The governor of the Bank of England has said that Britain’s membership of the EU has re-inforced the “dynamism of the UK economy”.
In a pre-hearing letter to the Treasury Committee, Mark Carney said that the relationship had helped the UK to grow.
In a sometimes fractious exchange with MPs on the committee, Mr Carney denied claims he was “pro-EU”.
Conservative MP Jacob Rees-Mogg accused him of making “pro-EU” comments “beneath the dignity of the Bank”.
Mr Carney emphasised that the Bank was not taking sides in the EU referendum.
“We will not be making, and nothing we say should be interpreted as making, any recommendation with respect to that decision,” he said.
Mr Carney appeared in front of the cross-party Treasury Committee to discuss the economic and financial costs and benefits of the UK’s EU membership, ahead of the referendum on 23 June.
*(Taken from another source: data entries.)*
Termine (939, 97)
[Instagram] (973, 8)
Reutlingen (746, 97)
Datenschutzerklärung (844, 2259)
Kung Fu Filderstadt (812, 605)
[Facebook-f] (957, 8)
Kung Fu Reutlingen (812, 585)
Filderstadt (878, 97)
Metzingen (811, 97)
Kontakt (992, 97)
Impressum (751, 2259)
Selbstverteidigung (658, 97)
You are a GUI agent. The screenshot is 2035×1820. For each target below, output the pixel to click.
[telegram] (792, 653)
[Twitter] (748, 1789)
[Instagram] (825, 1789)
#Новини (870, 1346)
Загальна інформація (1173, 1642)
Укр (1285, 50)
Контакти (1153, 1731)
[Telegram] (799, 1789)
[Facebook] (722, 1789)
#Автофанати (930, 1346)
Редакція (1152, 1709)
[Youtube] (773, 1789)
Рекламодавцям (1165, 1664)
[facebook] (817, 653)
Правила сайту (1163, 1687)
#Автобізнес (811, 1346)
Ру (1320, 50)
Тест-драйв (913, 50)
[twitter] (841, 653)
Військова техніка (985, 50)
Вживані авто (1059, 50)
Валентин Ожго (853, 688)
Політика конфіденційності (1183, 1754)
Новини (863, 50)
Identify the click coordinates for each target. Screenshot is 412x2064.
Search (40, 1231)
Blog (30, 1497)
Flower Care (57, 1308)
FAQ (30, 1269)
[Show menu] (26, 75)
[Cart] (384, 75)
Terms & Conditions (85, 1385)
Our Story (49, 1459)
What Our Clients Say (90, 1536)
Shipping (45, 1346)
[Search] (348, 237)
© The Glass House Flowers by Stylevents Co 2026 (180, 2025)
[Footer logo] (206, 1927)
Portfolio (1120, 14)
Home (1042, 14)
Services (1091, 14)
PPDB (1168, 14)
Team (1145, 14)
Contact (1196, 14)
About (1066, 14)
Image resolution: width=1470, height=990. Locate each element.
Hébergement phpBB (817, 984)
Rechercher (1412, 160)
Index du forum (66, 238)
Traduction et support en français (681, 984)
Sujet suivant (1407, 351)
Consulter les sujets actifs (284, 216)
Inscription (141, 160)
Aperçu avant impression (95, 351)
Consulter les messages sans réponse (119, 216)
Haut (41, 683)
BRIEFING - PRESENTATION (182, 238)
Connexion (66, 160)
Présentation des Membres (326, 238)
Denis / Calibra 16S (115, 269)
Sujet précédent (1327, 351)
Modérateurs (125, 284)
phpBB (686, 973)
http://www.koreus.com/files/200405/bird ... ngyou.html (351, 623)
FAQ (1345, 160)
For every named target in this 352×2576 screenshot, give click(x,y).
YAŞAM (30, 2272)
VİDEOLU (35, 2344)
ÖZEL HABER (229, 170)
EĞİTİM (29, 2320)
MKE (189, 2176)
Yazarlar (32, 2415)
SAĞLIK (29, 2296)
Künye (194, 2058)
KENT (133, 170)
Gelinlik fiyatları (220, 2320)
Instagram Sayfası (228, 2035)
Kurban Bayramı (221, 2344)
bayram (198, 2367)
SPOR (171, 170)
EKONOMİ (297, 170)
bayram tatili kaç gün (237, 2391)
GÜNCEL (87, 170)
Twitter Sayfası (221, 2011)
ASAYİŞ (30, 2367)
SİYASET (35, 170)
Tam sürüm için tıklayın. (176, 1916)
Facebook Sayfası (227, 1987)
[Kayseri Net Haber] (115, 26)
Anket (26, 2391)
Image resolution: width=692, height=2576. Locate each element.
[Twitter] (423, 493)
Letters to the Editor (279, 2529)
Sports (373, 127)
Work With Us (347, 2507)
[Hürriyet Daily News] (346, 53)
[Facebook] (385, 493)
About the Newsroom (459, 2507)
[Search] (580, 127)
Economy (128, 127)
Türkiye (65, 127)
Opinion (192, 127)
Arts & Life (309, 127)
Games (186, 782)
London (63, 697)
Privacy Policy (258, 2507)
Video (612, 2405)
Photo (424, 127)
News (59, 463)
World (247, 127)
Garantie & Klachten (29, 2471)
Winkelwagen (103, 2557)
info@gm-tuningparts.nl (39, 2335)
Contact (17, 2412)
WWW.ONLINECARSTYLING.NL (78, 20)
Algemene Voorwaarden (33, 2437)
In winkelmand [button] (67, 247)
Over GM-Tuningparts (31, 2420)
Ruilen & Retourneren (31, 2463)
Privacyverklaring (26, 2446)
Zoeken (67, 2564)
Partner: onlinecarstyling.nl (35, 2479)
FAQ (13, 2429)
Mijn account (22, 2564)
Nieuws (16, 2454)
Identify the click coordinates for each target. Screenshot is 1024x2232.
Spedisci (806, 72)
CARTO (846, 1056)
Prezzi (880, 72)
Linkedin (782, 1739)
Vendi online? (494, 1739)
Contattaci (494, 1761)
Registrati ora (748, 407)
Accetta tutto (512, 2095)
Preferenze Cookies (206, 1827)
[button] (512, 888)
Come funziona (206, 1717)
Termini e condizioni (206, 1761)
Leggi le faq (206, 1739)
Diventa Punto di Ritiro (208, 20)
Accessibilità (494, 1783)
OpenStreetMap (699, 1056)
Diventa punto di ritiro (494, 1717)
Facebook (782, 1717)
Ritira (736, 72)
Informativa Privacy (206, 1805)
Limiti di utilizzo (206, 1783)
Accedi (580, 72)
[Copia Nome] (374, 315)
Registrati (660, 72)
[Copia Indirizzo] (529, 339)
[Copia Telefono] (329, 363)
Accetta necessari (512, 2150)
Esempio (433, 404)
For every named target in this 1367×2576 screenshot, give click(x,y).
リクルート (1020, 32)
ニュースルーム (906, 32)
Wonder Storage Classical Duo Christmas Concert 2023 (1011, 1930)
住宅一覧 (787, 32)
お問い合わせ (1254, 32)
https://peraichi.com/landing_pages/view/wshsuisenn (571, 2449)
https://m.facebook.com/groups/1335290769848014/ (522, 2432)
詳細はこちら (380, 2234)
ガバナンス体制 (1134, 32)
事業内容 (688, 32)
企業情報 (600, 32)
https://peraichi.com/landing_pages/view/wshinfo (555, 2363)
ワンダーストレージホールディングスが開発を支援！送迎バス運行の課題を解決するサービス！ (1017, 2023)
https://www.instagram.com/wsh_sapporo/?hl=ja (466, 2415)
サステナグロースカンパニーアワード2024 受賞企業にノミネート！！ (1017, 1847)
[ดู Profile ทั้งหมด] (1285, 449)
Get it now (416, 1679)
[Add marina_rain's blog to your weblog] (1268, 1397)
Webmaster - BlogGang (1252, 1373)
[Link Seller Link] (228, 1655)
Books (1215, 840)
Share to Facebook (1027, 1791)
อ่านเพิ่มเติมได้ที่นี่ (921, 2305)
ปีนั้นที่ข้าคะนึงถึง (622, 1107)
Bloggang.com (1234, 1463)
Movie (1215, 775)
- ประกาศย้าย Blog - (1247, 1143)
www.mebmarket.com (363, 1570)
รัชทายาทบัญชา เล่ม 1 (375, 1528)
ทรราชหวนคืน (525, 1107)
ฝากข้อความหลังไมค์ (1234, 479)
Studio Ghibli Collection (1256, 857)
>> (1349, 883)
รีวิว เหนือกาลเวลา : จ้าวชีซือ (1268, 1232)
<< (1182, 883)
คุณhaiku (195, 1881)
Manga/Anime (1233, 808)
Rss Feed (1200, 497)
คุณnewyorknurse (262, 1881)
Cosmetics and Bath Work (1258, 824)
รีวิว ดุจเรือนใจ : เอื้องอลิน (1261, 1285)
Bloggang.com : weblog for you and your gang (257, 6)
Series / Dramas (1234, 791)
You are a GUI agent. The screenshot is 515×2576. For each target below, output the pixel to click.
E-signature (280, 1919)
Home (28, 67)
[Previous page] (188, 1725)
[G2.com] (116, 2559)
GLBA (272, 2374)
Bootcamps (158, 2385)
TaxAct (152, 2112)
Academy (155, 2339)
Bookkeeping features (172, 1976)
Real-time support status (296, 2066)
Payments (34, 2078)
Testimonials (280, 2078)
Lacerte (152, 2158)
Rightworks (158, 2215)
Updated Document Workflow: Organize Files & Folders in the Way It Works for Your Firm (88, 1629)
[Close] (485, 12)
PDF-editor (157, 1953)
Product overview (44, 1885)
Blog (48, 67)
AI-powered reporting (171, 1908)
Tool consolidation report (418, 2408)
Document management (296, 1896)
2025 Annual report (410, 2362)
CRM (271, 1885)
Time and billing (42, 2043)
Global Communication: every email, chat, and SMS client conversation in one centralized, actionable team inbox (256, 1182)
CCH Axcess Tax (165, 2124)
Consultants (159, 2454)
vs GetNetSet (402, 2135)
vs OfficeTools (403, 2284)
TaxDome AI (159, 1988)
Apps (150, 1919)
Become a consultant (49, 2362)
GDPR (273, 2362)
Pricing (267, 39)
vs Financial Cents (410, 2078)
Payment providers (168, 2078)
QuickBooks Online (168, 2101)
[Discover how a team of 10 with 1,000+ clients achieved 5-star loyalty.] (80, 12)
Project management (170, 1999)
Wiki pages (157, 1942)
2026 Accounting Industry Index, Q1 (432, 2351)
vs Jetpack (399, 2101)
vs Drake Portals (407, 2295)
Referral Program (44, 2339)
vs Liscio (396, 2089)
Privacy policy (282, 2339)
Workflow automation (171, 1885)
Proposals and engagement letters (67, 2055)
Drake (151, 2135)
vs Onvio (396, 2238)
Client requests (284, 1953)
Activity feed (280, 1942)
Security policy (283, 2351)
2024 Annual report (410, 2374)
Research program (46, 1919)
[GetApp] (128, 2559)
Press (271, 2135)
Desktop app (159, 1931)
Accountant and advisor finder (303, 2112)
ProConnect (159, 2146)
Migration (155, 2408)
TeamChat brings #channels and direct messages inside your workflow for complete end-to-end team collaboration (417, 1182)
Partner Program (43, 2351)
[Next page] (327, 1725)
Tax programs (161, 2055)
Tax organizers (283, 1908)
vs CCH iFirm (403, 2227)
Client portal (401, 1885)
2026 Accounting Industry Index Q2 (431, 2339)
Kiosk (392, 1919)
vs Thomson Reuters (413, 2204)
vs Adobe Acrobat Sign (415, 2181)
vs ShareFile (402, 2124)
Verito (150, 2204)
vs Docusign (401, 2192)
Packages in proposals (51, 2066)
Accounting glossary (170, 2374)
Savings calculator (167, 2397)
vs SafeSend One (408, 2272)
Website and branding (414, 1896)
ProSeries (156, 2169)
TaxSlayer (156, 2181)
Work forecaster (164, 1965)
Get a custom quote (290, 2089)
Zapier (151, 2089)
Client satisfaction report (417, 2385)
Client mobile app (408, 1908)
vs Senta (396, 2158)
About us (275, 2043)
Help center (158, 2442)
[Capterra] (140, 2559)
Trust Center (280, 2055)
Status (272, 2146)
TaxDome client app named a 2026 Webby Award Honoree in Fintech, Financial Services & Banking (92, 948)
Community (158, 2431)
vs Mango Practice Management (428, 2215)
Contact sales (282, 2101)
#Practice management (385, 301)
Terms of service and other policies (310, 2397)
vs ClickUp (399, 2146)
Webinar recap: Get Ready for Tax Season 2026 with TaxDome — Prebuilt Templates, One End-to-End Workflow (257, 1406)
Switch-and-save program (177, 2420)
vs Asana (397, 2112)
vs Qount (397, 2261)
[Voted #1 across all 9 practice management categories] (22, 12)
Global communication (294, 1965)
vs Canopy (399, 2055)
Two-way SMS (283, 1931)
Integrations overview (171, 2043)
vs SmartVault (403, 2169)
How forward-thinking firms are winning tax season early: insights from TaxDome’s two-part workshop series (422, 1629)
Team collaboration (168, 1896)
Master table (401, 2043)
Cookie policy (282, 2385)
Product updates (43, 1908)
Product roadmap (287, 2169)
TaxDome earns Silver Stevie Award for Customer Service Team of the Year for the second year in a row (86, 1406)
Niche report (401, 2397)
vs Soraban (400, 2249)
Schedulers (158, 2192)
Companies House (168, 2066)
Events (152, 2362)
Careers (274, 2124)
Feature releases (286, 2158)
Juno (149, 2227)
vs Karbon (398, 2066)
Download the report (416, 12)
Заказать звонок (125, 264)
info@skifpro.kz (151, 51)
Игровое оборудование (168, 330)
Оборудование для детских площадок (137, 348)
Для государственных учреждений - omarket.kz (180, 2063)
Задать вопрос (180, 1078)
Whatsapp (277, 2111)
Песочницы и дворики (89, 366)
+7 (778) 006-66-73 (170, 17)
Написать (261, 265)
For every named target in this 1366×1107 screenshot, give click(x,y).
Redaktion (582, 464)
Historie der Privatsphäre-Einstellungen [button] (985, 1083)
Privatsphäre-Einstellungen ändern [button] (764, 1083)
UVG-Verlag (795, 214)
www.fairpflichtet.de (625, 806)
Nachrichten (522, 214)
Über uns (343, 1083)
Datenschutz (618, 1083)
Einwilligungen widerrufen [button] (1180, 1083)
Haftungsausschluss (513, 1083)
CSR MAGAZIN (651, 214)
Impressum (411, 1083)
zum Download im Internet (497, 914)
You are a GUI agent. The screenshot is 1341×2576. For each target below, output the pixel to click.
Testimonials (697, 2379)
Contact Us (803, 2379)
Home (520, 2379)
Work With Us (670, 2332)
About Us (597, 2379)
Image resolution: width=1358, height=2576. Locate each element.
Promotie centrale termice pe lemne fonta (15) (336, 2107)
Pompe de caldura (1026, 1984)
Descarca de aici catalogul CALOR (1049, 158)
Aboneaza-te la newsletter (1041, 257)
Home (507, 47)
Referring to a Bank of England report on the EU, Mr Carney concluded that EU membership had “likely increased the dynamism of the UK economy and correspondingly its ability to grow without generating risks to the Bank’s primary objectives of monetary and financial stability”.
However, Mr Rees-Mogg said this could be attributed to reforms made under Margaret Thatcher.
“It is speculative and beneath the dignity of the Bank of England to be making speculative, pro-EU comments,” Mr Rees-Mogg said.
If Britain votes to leave the EU, Mr Carney said the Bank “will do everything in our power to discharge our responsibility to achieve monetary stability and financial stability”.
He said that there were measures that the Bank of England could take in the short term to support the financial system but said he could not rule out the possibility that there could be issues with stability.